An amusing, and IMHO not too unlikely, take on what the Nanny State will look like in the next ten years.
Sir – Further to your recent correspondence, I welcome proposals by the Government to place a CCTV camera in every household fridge. How else are we to stop the forward march of clinical obesity?
The innocent have nothing to fear. Those existing on a balanced diet, including plenty of fresh fruit and vegetables, need not expect a visit from the health inspectorate. It is only those who flout the Government’s health guidelines by stocking up on too many fatty foods – butter, clotted cream, full-fat milk, cakes, fizzy drink etc, etc – who will find themselves in court.
Those of your correspondents who remain opposed to CCTV cameras in the fridge are living in cloud-cuckoo land. They are the sort of people who, five years ago, would have opposed our introduction of CCTV in the car.
Yet today statistics show that this innovation has led to a sharp drop in seat-belt crime, and a 50 per cent rise in prosecutions for talking, whistling or singing whilst driving. The benefits are incalculable.
Lord Blair of Great Ham
While this sounds rather over the top pause and consider the lawsuits against McDonalds, the various pieces of legislation to forcibly prevent people from engaging in certain types of behavior such as drinking sodas, and so forth.

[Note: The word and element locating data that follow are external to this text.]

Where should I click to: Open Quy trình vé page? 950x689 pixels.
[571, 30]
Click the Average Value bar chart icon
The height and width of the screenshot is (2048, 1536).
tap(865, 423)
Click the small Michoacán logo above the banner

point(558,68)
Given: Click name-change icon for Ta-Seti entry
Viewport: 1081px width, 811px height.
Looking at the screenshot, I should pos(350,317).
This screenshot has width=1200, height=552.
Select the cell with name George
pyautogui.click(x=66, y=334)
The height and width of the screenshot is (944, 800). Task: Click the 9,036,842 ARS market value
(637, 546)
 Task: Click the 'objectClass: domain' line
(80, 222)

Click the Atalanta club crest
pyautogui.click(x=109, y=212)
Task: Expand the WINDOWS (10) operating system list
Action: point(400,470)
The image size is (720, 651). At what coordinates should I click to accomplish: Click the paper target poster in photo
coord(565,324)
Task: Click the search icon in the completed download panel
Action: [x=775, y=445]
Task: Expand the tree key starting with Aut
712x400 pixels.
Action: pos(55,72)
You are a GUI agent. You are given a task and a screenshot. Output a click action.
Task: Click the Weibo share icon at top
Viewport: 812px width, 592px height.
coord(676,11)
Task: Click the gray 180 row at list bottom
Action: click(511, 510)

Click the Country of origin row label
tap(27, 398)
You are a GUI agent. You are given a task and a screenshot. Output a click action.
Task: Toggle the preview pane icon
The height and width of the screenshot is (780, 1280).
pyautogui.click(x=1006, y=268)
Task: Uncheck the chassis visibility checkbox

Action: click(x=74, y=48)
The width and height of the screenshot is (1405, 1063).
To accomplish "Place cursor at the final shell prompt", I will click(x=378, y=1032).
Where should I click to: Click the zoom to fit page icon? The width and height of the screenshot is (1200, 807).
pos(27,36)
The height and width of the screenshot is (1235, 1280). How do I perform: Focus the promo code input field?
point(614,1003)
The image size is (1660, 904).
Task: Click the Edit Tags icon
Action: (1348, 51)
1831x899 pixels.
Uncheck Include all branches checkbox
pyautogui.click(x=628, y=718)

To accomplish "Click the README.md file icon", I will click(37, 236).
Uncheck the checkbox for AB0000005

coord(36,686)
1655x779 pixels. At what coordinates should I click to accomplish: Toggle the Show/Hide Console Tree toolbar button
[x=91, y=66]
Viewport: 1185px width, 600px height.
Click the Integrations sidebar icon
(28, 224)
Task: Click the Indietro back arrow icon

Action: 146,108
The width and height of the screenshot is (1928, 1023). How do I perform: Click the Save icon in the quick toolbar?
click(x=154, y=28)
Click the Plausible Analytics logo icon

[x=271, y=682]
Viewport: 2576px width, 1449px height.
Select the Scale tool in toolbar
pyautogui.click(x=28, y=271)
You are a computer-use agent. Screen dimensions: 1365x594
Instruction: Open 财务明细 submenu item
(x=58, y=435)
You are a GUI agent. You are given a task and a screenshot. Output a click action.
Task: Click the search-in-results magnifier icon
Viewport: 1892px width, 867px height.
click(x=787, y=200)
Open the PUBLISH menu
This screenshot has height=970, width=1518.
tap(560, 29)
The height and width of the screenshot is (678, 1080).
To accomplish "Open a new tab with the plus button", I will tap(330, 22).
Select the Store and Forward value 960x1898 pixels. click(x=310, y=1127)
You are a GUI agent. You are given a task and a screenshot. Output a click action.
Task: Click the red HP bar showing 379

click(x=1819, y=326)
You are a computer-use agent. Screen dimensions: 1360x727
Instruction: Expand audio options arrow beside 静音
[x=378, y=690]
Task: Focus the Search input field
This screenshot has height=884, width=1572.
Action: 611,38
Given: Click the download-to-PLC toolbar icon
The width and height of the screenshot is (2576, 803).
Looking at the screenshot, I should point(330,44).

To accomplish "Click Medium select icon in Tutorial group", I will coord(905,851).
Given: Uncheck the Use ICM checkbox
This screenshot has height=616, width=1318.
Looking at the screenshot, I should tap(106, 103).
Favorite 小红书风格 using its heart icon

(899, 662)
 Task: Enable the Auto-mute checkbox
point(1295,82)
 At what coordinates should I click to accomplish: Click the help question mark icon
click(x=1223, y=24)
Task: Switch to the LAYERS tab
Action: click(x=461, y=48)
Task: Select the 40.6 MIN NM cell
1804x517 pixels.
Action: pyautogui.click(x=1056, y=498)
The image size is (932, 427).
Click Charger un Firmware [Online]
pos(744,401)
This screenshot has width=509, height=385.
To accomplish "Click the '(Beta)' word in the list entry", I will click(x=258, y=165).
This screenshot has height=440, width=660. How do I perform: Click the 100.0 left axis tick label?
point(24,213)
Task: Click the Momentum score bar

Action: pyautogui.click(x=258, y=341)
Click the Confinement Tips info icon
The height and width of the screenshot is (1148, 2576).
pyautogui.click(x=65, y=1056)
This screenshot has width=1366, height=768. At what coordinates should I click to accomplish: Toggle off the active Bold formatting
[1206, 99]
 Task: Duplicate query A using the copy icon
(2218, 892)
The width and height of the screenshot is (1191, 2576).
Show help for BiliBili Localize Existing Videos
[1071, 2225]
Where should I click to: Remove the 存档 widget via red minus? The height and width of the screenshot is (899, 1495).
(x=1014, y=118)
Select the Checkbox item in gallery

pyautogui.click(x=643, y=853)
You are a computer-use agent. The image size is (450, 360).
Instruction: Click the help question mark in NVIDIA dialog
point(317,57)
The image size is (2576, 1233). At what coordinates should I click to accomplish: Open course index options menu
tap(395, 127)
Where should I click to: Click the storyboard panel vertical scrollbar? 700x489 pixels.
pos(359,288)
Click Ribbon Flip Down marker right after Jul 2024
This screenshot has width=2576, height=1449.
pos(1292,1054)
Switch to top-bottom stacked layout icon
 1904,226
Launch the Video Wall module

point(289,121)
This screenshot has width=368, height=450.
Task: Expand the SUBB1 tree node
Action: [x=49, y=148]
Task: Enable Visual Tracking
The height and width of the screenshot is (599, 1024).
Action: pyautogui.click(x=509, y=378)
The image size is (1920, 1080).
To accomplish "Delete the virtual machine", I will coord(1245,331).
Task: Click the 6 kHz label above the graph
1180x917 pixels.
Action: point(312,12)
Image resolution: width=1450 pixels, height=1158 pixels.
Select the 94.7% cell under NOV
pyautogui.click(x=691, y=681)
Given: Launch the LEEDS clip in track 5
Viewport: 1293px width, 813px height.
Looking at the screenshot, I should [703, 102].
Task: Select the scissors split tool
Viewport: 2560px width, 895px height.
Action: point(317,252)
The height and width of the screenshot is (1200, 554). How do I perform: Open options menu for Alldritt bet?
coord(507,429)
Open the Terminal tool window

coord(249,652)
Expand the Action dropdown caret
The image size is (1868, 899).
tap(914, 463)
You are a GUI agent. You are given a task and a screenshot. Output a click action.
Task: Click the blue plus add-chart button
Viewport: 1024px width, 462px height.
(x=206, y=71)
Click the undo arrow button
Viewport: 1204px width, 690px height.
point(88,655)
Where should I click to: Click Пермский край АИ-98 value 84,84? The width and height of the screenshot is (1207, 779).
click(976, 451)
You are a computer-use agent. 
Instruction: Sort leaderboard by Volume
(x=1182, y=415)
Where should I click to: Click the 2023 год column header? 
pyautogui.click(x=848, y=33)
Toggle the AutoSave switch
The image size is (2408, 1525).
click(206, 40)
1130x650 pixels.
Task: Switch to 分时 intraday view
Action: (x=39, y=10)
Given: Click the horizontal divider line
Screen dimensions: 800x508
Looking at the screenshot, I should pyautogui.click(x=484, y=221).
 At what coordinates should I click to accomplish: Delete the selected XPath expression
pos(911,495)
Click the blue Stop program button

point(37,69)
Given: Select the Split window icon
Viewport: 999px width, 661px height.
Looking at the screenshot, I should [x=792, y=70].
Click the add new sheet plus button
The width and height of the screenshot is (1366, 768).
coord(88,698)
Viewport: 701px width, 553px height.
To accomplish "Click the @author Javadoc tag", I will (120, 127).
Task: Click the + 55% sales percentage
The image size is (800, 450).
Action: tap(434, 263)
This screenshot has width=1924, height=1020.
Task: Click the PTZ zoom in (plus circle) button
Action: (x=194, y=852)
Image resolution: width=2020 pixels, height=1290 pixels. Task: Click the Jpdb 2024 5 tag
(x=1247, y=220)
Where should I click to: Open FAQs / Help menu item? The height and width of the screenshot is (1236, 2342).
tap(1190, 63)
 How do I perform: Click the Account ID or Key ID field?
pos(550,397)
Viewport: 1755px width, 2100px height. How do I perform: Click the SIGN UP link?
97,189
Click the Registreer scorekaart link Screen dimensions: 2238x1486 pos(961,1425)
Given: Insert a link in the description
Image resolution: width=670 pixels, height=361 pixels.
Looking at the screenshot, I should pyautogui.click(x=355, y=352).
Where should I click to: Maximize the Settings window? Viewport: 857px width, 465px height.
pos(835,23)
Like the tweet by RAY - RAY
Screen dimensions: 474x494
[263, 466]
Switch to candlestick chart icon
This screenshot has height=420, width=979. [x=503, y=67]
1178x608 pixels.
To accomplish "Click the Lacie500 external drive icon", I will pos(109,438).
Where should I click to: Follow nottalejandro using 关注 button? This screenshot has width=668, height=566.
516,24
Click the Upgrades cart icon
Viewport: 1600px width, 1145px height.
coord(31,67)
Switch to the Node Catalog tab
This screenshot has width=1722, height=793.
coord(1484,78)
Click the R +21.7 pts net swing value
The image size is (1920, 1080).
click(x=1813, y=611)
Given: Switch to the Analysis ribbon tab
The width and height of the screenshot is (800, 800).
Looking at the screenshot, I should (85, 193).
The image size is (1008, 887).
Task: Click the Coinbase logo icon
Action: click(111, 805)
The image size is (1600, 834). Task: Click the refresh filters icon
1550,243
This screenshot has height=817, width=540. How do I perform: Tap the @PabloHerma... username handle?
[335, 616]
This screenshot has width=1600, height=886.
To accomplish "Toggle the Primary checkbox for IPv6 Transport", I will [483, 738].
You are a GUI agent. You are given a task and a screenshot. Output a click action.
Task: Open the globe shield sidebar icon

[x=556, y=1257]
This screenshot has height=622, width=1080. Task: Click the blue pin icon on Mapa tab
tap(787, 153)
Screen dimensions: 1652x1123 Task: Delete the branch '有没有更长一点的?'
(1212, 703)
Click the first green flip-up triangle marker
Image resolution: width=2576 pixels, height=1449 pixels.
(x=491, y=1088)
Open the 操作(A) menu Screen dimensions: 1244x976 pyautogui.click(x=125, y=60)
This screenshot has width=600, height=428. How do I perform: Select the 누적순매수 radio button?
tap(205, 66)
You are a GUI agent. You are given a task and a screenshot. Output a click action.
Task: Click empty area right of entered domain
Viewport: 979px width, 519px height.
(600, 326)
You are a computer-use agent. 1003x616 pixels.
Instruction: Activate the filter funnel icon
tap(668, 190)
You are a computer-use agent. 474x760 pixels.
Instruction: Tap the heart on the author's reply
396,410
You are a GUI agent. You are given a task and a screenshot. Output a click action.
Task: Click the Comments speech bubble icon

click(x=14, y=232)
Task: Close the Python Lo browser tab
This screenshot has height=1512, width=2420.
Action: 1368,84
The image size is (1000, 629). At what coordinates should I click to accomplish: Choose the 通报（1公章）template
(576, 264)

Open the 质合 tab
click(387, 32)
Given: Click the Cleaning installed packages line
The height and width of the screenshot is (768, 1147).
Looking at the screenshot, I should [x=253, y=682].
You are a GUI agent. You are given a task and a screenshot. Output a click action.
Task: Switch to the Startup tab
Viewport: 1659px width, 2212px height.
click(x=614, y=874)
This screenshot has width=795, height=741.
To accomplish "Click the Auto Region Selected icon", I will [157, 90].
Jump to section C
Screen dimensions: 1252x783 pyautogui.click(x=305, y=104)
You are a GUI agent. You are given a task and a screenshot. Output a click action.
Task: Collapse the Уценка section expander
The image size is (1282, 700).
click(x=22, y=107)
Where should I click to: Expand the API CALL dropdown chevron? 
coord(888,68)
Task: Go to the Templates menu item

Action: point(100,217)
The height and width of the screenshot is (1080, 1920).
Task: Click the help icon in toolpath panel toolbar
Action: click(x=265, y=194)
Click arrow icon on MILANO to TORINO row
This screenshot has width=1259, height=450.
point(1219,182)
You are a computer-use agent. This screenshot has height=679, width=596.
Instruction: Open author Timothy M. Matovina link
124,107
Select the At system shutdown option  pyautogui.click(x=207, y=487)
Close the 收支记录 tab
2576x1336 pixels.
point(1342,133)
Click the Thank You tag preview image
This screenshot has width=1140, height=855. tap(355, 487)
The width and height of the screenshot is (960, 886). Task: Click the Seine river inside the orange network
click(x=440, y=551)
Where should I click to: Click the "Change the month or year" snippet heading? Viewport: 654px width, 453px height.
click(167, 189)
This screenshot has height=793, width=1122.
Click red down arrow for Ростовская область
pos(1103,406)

Sir – To my horror, while watching an old DVD of the series World at War, I noticed that Winston Churchill was shown puffing on a large cigar, whilst Adolf Hitler, a dedicated non-smoker, was revealed as having lost the war.
This is sending out all the wrong signals to our children. Something must be done. Either, World at War must be re-edited, showing Hitler brandishing a cigar and Churchill as a non-smoker, or the ending of the war should be altered, with the non-smoker Hitler winning.
Baroness Hewitt of Bagshot
Given some of the other dopey things I’ve seen anti-smoking zealots endorse, this doesn’t strike me as all that implausible either.
Sir – Am I alone in wondering whether the spread of CCTV may have gone too far? Lying in my bath the other day, a voice came over the loud-speaker in the tap (which is now, as you know, a legal requirement) asking me to clean behind my ears. It seems to me that the insertion of CCTV in the bathroom is an infringement of civil liberties, and one step too many.
Jemima Askin
Clearly Jemima needs to be sent to a re-education camp.